Stages in the life cycle of a mining Process
Gold Mine Exploration
- Gold mine exploration is challenging and complex.
- It requires significant time, financial resources and expertise in many disciplines.
- Once basic facts about the local geology and potentially viable deposits are accepted, the gold ore body can be customized in detail and its viability estimated.
- The likelihood of a discovery leading to a mine being developed is very low – less than 0.1% of prospected sites will lead to a productive mine.
- And only 10% of global gold deposits contain sufficient gold to justify further development.
Gold Mine Development
- Gold mine development is the second stage of the gold mining process.
- The step involves the planning and construction of the mine and associated infrastructure.
- Construction may not be confined to the mine itself.
- In addition to potential processing capacity, mining companies frequently construct local infrastructure and amenities to support both logistical and operational needs, as well as employee and community welfare.
- The expansion provides much long-term support for local communities, and one of the key initial ways gold supports wider socio-economic development.
Gold Mining Operation
- The gold mining operation stage represents the productive life of a gold mine, during which ore is extracted and processed into gold.
- Processing gold involves transforming rock and ore into a metallic alloy of substantial purity – known as doré – typically containing between 60-90% gold.
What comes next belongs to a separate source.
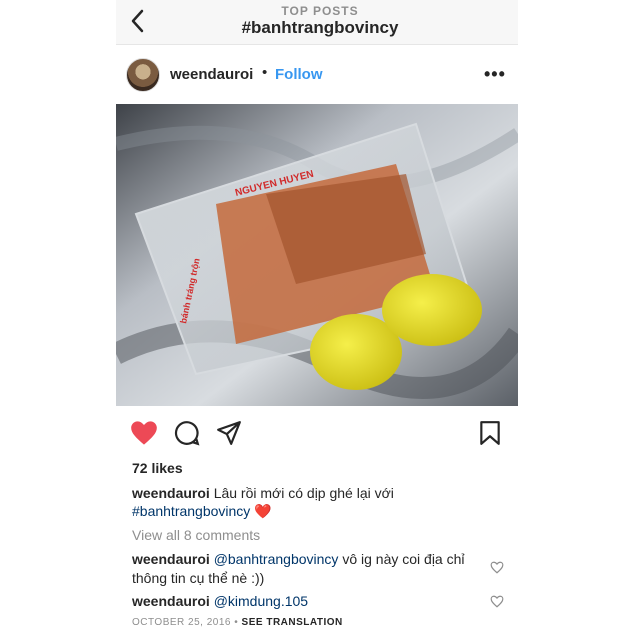  I want to click on section-label: TOP POSTS, so click(320, 11).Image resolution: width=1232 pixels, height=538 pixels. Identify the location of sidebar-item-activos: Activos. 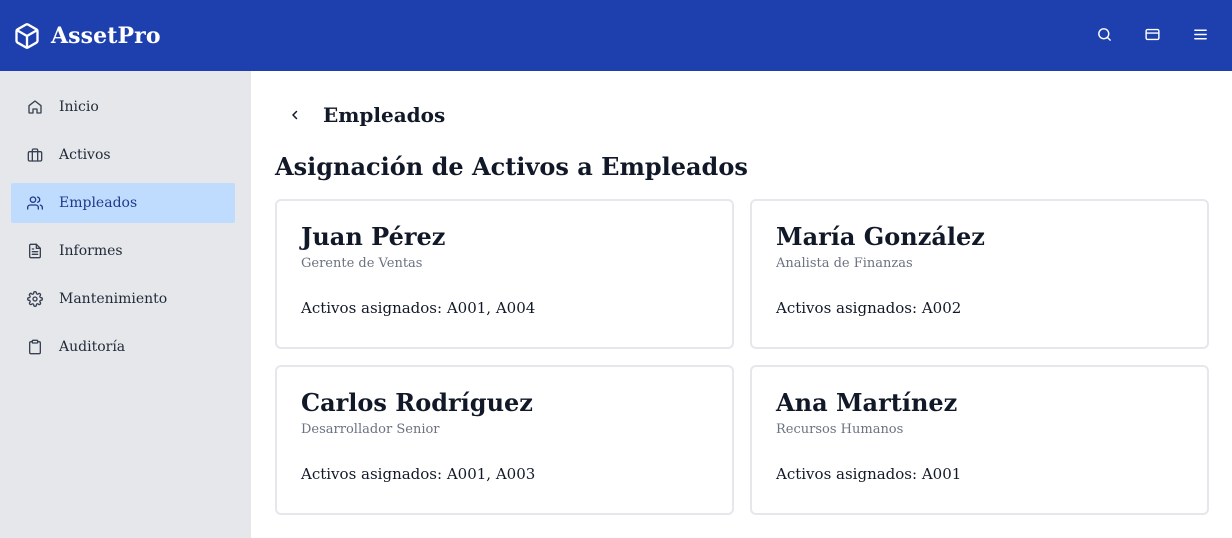
(123, 155).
- During its life, a number of factors – such as the price of gold or input costs – will affect which areas of an ore body are deemed profitable (economic) to mine.
- In times of higher prices, mining low-grade ore will become profitable as the higher price offsets the increased cost of extracting and milling greater volumes.
- When the price is lower or costs rise, it might only prove profitable to extract and process higher-grade ores.
- Mine plans are regularly re-assessed as market conditions change, new technical information comes to light, and process and technological enhancements are considered.
- Mines are now designed with the technologies in mind and electrification, digitisation and automation are becoming increasingly common elements reshaping gold mine operations and processes.
Gold Mine Closure and Decommissioning
- Gold mine closure is a complex commitment. After the mine has been closed, the mining company should also be required to monitor the mine site for a long time.
- After a mine has come to an end operation, possibly because the ore body is exhausted or the remaining deposit becomes unprofitable to mining, work then focuses on its downgrading, deconstructing and restoration of the land in which it was situated.
Gold Mine Reclamation and Post-Closure
- For a period of five to ten years or more, Gold mining industries assume responsibility for the management of a site long after a mine has closed and been disassembled.
- Over this time, the land will be rehabilitated – cleansed and revegetated – and the mining company will work to ensure the mine’s land reclamation and return to long-term environmental stability are successful.
Gold mining includes the stages of exploration, drilling, geological study, financing, development, extraction, initial refining, and delivery of gold to a refinery.
South Africa and the US each hold the of them world’s ten largest gold mines, while Indonesia, Russia, Papua New Guinea, Australia, and the Dominican Republic house the remaining. South Deep gold mine in South Africa has the largest gold deposits in the world. Mining Technology lists the top ten biggest gold mines in the world based on contained gold reserves.
The price of gold in 2021 began at around $1,866 per oz., highlighting how lucrative the production can be. In a year, roughly 2,500 to 3,000 tonnes of gold is mined, which is well over a million ounces of gold, to give you an idea of the scale of the industry.